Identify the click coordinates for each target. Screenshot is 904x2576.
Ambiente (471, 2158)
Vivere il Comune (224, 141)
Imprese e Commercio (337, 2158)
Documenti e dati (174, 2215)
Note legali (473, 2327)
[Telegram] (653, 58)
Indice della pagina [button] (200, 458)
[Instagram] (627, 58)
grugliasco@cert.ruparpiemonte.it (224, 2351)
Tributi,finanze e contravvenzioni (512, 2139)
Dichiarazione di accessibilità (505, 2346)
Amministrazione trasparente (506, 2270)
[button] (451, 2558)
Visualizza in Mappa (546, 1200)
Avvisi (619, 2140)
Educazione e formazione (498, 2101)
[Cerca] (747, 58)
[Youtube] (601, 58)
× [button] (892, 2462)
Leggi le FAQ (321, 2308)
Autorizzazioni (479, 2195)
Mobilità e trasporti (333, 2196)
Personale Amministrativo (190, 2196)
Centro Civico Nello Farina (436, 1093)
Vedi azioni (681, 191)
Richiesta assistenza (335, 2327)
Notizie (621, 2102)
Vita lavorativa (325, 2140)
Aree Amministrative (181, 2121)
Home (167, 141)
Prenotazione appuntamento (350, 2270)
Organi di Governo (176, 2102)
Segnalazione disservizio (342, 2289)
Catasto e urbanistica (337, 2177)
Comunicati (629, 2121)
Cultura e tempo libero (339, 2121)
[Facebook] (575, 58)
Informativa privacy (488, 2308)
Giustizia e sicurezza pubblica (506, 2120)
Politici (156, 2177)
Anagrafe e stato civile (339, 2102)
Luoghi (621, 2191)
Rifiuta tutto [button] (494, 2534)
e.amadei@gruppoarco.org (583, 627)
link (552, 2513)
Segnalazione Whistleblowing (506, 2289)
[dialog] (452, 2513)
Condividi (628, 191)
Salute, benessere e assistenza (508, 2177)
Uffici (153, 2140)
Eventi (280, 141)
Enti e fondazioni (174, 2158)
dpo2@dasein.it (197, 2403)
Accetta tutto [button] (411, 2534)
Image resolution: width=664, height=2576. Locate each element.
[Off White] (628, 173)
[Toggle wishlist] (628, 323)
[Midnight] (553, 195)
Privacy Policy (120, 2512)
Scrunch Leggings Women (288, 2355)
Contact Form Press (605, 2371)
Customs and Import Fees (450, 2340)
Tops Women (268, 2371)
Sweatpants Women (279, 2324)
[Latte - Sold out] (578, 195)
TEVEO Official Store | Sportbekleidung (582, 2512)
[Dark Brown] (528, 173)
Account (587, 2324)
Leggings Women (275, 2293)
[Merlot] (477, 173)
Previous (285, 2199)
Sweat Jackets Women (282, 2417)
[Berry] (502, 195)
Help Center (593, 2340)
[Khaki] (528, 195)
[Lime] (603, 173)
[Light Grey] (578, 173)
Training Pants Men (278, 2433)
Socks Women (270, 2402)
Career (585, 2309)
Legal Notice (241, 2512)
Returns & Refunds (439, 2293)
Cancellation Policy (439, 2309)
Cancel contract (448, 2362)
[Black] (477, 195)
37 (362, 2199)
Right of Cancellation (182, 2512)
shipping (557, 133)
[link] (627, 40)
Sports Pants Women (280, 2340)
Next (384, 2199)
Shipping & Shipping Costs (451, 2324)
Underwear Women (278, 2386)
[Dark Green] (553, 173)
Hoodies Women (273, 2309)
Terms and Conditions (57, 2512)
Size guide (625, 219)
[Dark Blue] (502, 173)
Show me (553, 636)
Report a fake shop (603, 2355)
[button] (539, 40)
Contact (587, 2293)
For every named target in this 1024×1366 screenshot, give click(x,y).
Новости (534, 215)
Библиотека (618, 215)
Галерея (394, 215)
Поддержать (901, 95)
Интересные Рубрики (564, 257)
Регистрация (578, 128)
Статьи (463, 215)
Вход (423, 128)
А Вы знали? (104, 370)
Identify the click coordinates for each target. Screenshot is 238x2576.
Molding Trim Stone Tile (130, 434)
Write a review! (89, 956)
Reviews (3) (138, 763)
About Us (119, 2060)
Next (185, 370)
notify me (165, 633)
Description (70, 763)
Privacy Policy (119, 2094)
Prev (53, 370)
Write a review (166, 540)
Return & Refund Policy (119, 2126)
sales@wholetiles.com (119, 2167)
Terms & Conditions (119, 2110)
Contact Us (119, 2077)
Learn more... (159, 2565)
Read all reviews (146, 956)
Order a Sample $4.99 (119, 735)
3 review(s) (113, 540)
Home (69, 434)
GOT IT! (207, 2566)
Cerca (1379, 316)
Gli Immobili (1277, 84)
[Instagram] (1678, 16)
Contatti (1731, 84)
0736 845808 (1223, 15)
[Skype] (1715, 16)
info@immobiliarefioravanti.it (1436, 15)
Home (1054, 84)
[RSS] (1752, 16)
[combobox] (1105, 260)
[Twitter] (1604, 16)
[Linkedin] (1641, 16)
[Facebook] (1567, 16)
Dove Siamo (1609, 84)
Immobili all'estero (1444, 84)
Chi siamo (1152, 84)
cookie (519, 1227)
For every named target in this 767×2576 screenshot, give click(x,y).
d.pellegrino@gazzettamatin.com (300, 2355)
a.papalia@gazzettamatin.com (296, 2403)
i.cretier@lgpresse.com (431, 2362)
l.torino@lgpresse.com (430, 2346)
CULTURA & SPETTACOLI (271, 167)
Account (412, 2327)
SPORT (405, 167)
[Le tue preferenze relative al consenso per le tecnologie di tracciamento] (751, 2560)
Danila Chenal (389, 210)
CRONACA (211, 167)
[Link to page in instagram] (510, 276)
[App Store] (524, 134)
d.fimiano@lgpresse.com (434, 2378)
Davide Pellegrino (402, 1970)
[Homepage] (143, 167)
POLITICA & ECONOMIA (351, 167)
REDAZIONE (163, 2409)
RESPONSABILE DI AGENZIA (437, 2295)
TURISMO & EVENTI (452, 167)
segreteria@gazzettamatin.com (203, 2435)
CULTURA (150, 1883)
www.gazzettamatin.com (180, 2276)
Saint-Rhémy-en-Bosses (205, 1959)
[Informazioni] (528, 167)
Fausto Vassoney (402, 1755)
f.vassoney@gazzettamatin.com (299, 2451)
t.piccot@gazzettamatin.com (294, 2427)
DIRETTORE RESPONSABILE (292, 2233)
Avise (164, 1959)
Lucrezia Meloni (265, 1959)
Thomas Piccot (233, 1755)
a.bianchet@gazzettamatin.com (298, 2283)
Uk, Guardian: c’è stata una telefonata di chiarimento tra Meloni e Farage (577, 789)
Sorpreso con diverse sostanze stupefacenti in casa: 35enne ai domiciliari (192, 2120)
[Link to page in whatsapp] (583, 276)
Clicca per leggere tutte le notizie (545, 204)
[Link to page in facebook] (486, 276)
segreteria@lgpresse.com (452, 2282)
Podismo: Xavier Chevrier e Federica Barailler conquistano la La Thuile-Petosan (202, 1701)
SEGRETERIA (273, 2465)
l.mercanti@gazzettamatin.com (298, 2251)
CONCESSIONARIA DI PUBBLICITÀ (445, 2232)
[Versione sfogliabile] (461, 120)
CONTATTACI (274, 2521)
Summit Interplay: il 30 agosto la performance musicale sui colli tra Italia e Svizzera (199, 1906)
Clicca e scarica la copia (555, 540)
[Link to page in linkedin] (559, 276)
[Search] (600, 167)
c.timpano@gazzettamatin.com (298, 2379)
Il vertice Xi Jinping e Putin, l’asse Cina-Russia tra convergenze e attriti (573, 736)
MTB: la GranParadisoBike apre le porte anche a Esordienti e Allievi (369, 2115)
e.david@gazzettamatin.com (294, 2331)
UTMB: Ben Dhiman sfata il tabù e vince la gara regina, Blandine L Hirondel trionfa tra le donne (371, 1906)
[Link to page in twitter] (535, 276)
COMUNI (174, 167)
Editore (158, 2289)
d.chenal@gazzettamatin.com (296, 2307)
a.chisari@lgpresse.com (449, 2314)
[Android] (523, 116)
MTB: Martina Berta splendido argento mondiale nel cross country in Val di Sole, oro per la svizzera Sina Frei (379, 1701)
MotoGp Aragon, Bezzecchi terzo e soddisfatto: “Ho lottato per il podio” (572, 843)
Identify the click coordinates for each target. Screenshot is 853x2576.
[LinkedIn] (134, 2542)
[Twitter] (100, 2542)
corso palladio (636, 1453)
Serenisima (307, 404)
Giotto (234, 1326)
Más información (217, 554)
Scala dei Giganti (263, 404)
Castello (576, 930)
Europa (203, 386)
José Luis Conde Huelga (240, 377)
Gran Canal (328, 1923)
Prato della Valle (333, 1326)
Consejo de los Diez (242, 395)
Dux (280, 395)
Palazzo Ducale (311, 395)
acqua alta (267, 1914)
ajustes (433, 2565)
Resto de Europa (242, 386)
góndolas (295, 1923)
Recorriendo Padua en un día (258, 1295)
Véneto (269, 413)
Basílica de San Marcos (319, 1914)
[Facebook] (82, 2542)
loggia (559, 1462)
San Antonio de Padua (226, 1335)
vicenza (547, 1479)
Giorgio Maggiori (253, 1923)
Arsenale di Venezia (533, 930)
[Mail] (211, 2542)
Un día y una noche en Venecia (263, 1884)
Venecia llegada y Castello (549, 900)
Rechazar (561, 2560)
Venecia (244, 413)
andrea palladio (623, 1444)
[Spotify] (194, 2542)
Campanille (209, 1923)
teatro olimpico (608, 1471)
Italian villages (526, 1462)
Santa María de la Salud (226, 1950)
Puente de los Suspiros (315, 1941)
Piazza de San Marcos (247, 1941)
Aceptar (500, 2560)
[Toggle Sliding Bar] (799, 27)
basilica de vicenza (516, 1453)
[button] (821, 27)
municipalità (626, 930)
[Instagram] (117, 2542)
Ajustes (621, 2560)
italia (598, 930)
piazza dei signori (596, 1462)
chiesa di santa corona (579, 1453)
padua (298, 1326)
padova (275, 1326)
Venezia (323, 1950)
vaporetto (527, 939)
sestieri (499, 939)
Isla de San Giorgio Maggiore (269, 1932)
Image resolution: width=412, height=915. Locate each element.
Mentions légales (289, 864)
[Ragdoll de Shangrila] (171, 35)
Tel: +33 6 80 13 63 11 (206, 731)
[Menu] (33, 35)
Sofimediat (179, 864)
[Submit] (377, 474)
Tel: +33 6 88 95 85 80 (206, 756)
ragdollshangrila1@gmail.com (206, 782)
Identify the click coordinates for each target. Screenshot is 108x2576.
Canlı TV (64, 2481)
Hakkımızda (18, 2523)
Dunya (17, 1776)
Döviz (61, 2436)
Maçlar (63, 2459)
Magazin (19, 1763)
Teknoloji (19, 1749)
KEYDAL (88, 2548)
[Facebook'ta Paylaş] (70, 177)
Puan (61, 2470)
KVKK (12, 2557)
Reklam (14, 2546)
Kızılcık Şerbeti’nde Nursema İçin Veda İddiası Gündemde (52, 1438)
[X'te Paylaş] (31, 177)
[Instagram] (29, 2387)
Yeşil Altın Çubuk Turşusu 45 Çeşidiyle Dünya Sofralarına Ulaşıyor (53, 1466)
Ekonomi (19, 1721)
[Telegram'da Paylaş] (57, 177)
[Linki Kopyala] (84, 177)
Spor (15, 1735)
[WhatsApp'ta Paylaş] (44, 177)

Exercise details - Output the number of lines in the records above that contain the string "tutto", and no other text.

Response - 2